> DIRECTIONS FOR THIS TASK
Go through the lines below. Copy those with "will".

> INFORMATION SUPPLIED

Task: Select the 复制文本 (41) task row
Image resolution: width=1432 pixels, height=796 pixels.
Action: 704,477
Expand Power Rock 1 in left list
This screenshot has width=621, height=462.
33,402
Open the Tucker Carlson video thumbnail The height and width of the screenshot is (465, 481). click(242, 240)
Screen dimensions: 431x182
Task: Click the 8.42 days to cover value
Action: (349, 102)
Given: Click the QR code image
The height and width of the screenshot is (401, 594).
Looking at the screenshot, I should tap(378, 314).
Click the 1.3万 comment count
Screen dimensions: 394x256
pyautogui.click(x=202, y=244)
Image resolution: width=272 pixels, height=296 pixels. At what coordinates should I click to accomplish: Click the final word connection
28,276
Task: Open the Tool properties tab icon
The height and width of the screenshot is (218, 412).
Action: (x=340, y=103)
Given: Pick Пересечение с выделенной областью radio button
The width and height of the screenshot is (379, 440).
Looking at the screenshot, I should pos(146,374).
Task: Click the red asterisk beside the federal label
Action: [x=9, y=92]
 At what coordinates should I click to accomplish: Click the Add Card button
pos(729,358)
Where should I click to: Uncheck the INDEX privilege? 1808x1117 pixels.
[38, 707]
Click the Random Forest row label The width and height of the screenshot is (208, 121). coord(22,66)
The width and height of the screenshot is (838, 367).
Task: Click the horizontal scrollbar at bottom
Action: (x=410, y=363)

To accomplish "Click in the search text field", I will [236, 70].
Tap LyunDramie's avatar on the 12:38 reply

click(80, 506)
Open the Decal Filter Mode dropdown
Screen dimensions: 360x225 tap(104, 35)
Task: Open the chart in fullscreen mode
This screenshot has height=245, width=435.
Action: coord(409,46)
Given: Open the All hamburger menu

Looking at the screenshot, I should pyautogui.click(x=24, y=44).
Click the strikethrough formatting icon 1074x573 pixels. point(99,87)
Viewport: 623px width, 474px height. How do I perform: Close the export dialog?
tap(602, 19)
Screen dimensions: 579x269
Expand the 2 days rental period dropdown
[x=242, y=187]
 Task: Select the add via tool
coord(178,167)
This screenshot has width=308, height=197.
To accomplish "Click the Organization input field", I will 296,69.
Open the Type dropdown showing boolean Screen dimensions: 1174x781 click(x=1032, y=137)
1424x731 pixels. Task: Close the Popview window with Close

> RESPONSE AREA
To accomplish "Click in the search text field", I will [236, 70].
To accomplish "Click the Organization input field", I will 296,69.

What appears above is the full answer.